Где закон и порядок – вот там воздух еврея.
Потому уличные и бытовые впечатления Сусанны и подводят ее к печальному выводу, до которого не может додуматься пусть и «похолодевший» от первомайских митингов Милюков:
По-моему… боюсь сказать… будет жестокая гражданская война.
(93)
Еврейская огласовка эпизода не отменяет его наднационального, общего, смысла: обычные люди порядка могут соблазниться революцией, но не могут переносить дикого народоправства, безвластия, прикидывающегося «творчеством масс», разгула, бездарно выдающего себя за праздник.
Сусанне приходилось видывать западные масленичные карнавалы. И сегодняшнее чем-то походило на те – что все были как будто ряженые, что ли, не сами собой?
(93)
Недоумения героини, колебания ее оценки (то, да не то) указывают не только на сходство, но и на отличие. На карнавале и положено играть, надевать личины, нарушать порядок, там это не смущает. Там, кроме прочего, торжественно демонстрируют произведенные товары и продукты (следствия ненавистного союза «труда» и «капитала)[70] – здесь эмблематичная метла отбрасывает свое прямое назначение; там праздник – продолжение упорядоченных и достойных будней, здесь – их подмена, уже не эйфорическая (как в феврале-марте), а навязанная, принуждающая к веселью, зримо (для обычных людей – потому и нужно дать первомай глазами Сусанны) зловещая.
Этот карнавал по-настоящему радостен только для «карнавального короля», роль которого упоенно играет Керенский. Если комбинации прочих политических игроков разваливаются, то Керенский в апрельские дни уверенно идет вверх. Ему по-прежнему удается лавировать между Временным правительством и Исполнительным Комитетом, он элегантно предает любых союзников, набирает все большую популярность, выдает великое множество распоряжений, провоцирует правительственный кризис, расчетливо исчезает со сцены в опасные дни противоборства демонстраций, извлекает пользу из любого конфликта и в конце концов достигает поставленной еще в марте цели – становится военным и морским министром. Жажда власти у Керенского неотделима от стремления привлекать и покорять сердца, от простодушного упоения собой (и веры в произносимые им слова), хлестаковской легкости и своеобразного артистизма: он дает спектакли на заседаниях правительства, совещаниях, митингах, приемах, парадах – буквально всегда и везде. Мотивы вездесущести, «пластичности», актерского обаяния Керенского были выразительно проведены уже в «Марте…», но там он был одним из многих «соблазнившихся соблазнителей». В «Апреле…» Керенский остается единственным не знающим тревог и сомнений персонажем.
Терещенко и Некрасов обрисованы Солженицыным в первую очередь как союзники Керенского, если не его ассистенты.
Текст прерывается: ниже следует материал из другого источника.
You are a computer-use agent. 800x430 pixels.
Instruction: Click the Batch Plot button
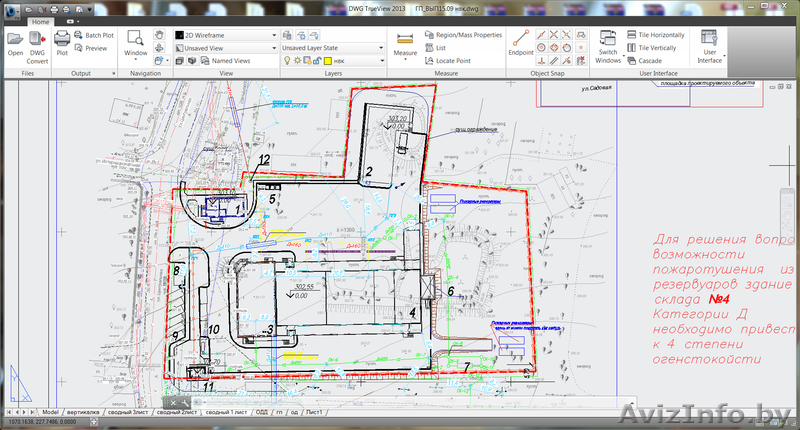96,35
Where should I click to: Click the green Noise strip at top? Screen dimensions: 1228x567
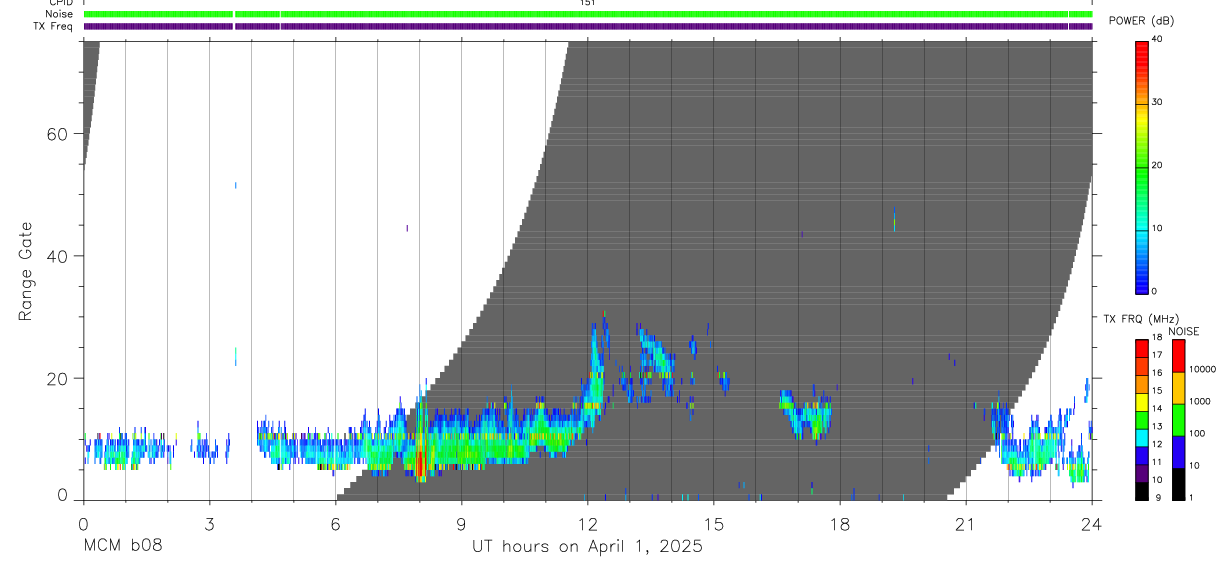click(x=588, y=14)
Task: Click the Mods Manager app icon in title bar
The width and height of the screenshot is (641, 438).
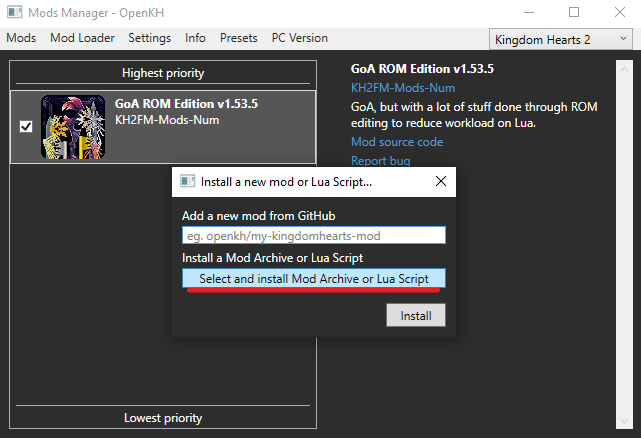Action: coord(13,13)
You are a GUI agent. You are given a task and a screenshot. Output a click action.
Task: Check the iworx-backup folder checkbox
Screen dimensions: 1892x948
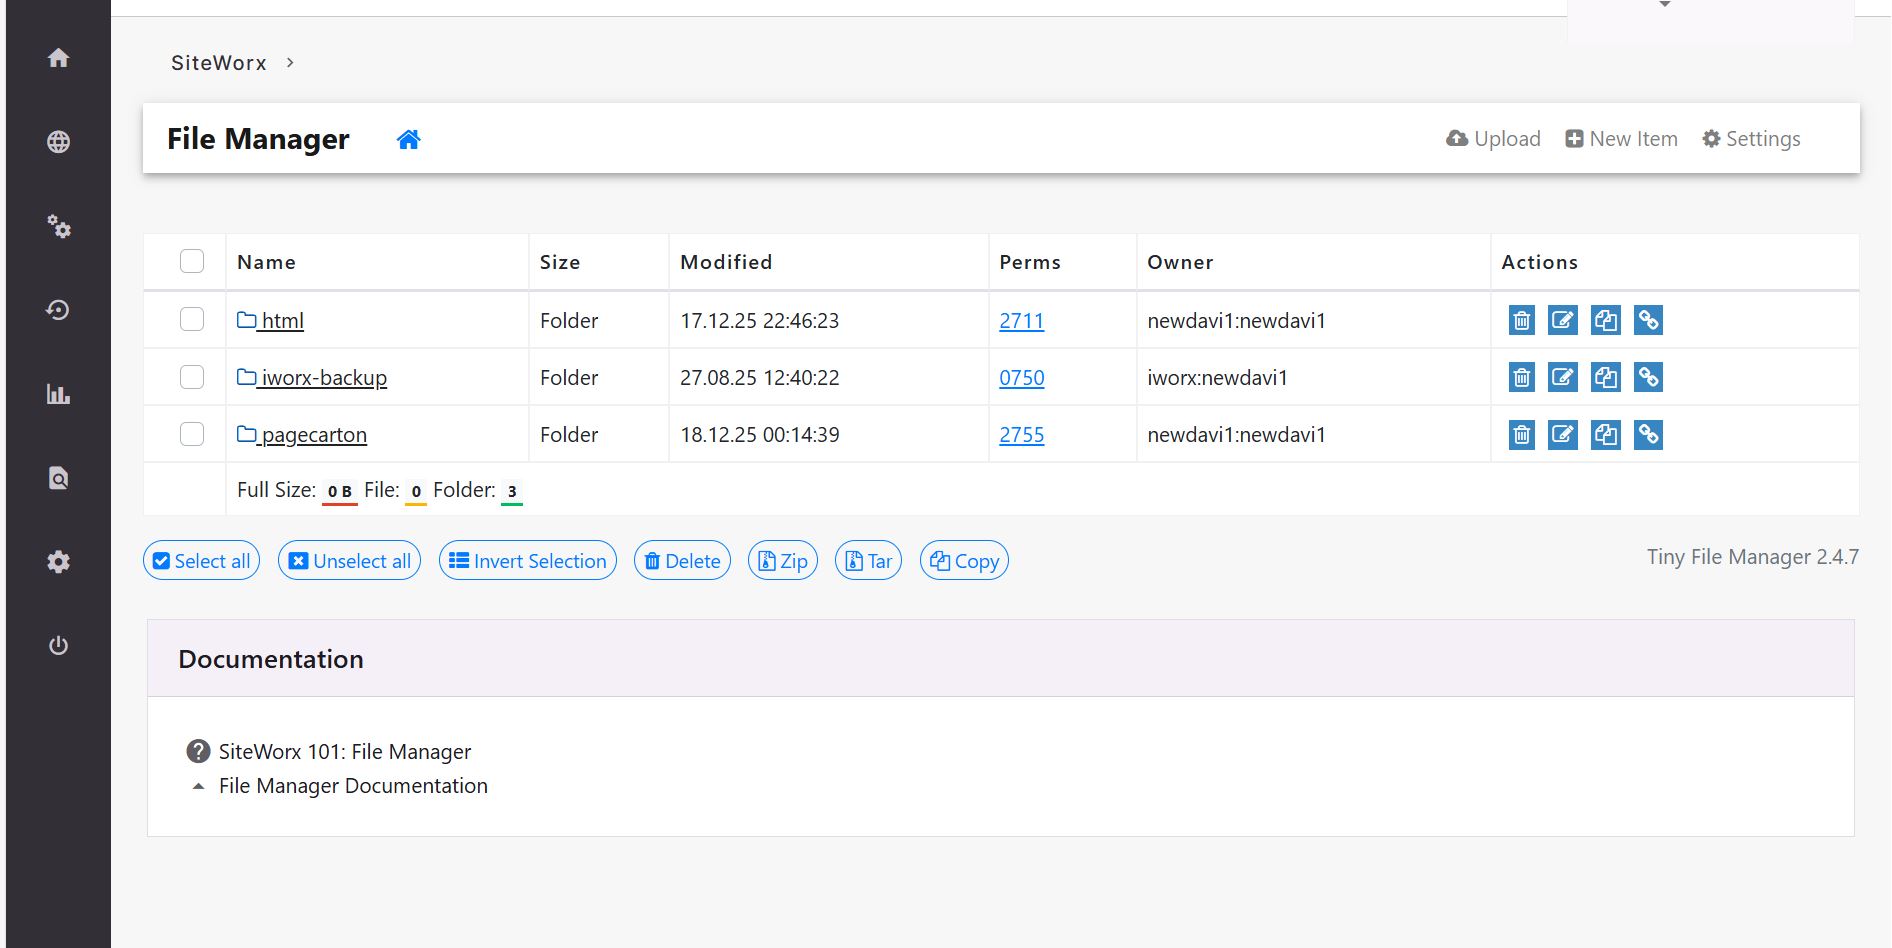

Что отчасти превращает их в пародийных двойников пародийного «революционного вождя». В определенной мере дублирует Керенского и его старший соперник Чернов, тщетно пытающийся перещеголять выскочку и остро ему завидующий.
…Выступали (на съезде крестьянских депутатов, который Чернов намеревался покорить блестящей речью. – А. Н.) приехавшие из эмиграции и здешние социалисты, длинная была череда. Чернов сидел в президиуме, недовольный их жалкими речами (так и Керенский презирает всех своих «партнеров». – А. Н.), да недовольный и собой. Успех Керенского ранил его. Хотя тот и произнес дважды комплимент о «старых учителях», но это было пустое расшаркивание – а на самом деле Керенский, упиваясь, летел на крыльях почитания этого зала, и всех залов, и всей слушающей России, это приходится заметить.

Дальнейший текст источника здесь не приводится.